Con il bel tempo viene voglia di scoprirsi e in vista della famosa “prova costume” sono molti quelli che iniziano a seguire una dieta. Tra coloro che fanno da sé la cosa più comune che possa capitare è quella di rinunciare non solo a dolci e dolcetti ma anche a pane e pasta.
Sembra un approccio efficace perché, specie se si viene da un periodo in cui si è mangiato troppo, l’ago della bilancia comincia a scendere. In realtà strategie così drastiche andrebbero evitate.
I biochimici sanno bene che i grassi bruciano alla fiamma lenta dei carboidrati.
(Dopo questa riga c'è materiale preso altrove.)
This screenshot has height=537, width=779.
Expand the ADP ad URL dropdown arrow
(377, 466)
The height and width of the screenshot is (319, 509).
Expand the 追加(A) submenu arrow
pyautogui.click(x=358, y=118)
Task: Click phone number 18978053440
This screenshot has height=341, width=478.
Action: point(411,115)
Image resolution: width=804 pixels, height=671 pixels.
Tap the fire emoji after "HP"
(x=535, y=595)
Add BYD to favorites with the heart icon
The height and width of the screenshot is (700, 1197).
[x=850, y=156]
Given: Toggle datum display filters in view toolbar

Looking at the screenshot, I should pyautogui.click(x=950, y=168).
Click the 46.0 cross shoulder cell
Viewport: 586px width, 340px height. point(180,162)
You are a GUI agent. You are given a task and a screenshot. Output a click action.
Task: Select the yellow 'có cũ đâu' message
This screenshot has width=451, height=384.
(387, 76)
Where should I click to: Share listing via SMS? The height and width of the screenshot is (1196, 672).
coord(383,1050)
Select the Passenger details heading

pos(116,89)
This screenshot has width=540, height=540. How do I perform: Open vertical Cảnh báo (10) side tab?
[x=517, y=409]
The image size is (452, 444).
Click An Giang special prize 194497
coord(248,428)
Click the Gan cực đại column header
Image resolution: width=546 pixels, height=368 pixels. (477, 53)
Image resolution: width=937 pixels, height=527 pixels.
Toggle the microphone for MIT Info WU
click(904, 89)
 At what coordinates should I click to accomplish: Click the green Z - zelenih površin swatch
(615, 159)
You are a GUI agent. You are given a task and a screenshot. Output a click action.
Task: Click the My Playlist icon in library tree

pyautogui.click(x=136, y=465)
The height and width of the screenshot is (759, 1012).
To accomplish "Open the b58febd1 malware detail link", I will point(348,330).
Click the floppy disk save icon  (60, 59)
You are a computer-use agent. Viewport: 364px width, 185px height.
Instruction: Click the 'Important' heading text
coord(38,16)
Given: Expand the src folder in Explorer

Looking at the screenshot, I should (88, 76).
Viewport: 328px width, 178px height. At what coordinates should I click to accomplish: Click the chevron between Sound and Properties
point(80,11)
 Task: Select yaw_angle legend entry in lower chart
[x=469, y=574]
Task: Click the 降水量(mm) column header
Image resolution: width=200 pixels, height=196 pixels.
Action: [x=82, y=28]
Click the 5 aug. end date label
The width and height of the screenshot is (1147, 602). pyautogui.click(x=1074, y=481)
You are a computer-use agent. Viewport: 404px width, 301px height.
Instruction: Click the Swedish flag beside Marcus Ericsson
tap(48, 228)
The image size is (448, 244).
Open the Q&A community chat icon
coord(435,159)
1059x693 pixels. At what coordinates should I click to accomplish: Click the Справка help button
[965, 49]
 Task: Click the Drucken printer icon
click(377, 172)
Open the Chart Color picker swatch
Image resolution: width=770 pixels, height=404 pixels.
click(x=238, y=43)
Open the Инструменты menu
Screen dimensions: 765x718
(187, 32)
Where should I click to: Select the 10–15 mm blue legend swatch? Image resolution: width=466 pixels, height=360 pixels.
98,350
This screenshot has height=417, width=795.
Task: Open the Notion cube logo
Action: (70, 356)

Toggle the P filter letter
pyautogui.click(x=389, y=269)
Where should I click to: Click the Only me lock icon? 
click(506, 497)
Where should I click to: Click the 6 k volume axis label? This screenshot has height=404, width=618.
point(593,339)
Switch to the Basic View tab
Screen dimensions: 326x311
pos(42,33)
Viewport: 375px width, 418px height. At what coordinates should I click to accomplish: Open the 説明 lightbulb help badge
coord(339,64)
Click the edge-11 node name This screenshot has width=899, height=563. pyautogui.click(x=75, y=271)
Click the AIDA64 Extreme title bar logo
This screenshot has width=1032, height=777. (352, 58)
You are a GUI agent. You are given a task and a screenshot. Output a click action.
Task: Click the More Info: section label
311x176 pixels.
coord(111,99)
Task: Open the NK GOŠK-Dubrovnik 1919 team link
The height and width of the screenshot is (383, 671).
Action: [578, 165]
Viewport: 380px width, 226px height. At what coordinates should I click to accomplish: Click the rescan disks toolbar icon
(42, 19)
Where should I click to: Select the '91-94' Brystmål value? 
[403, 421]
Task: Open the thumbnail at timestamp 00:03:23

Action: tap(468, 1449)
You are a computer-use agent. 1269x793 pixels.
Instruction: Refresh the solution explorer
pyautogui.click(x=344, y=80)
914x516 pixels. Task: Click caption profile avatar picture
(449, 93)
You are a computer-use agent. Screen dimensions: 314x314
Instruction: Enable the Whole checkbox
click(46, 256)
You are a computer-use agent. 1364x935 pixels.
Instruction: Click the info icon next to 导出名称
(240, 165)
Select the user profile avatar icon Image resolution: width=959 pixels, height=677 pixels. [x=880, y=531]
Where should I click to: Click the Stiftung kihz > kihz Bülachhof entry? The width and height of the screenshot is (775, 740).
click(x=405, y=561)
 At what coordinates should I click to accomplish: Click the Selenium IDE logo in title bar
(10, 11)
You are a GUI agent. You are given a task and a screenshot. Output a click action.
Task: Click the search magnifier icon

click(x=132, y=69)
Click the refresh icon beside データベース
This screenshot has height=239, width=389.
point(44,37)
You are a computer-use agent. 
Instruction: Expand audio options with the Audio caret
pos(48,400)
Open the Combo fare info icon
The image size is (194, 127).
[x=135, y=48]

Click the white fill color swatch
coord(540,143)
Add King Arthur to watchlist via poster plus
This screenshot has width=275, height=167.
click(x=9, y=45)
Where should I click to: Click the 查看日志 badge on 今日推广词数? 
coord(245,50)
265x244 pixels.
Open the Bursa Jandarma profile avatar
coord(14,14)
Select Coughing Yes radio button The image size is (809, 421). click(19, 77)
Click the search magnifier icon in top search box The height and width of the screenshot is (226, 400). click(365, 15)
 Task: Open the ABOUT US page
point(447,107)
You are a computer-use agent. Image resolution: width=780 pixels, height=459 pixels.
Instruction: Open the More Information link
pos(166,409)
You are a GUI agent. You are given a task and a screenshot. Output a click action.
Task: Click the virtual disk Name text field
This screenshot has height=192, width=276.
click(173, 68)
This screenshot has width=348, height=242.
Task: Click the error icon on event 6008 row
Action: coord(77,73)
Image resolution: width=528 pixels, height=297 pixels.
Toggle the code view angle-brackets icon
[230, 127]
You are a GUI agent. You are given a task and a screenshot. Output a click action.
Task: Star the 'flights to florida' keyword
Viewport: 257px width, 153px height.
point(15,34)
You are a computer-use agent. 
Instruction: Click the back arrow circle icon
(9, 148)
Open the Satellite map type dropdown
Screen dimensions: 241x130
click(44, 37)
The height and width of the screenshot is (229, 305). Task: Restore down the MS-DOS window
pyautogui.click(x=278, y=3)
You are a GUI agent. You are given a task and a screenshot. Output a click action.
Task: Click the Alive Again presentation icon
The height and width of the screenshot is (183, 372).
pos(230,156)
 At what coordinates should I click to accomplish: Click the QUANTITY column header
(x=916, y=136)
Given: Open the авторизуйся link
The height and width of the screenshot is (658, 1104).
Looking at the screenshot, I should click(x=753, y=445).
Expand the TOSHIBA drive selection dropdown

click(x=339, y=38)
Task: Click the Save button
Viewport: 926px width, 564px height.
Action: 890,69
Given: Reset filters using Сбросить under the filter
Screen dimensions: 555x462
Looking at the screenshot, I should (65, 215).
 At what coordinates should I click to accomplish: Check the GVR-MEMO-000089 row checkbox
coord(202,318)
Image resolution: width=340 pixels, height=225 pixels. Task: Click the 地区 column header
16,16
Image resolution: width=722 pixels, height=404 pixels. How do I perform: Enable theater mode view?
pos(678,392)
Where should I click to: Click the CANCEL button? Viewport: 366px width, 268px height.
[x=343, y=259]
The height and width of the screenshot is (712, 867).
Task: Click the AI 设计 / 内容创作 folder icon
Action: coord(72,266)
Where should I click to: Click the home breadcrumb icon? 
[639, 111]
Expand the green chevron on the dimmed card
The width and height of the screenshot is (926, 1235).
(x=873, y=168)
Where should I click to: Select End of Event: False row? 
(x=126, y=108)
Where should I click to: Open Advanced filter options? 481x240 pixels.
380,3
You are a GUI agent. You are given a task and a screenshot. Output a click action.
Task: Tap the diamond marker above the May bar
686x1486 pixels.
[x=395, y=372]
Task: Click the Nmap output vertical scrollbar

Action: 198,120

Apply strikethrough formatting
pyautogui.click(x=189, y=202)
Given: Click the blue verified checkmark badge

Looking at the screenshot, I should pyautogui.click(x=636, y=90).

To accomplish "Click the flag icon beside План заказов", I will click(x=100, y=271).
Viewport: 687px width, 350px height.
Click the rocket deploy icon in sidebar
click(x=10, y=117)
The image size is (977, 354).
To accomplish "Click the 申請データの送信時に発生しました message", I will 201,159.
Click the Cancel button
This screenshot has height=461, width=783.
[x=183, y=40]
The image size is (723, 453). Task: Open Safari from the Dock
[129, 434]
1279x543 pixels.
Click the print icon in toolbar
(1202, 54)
Infatti per poter utilizzare i grassi come fonte di energia c’è bisogno di ossalacetato, derivante a sua volta dalla demolizione degli amminoacidi acido aspartico e asparagina. Ma nelle diete con scarso apporto di carboidrati l’ossalacetato viene utilizzato per ricostituire il glucosio (processo noto come gluconeogenesi). In queste condizioni la demolizioni dei grassi non è completa e si producono i corpi chetonici. Tra questi l’acetone che essendo una sostanza volatile viene eliminata con il respiro.
E dal momento che scarseggia l’energia derivante dalla glicolisi e dalla demolizione degli acidi grassi sono i corpi chetonici a fungere da substrato energetico in grado di rifornire di energia tutti i tessuti, cervello compreso.
Ma in definitiva una dieta povera di carboidrati:
1) comporta un’incompleta e meno efficiente demolizione del grasso corporeo;
2) crea nell’organismo una condizione di maggiore acidità con conseguente aumento della ritenzione idrica;
3) si associa ad un abbassamento del tono dell’umore a causa della scarsa presenza di triptofano, precursore della serotonina.
Il segreto come al solito sta nelle giuste proporzioni. Carboidrati, grassi e proteine, i cosiddetti macronutrienti, devono rappresentare rispettivamente il 55%, il 30% e il 15% dell’apporto calorico giornaliero.
Quindi niente diete lampo…. il risultato è così effimero che non ne vale la pena.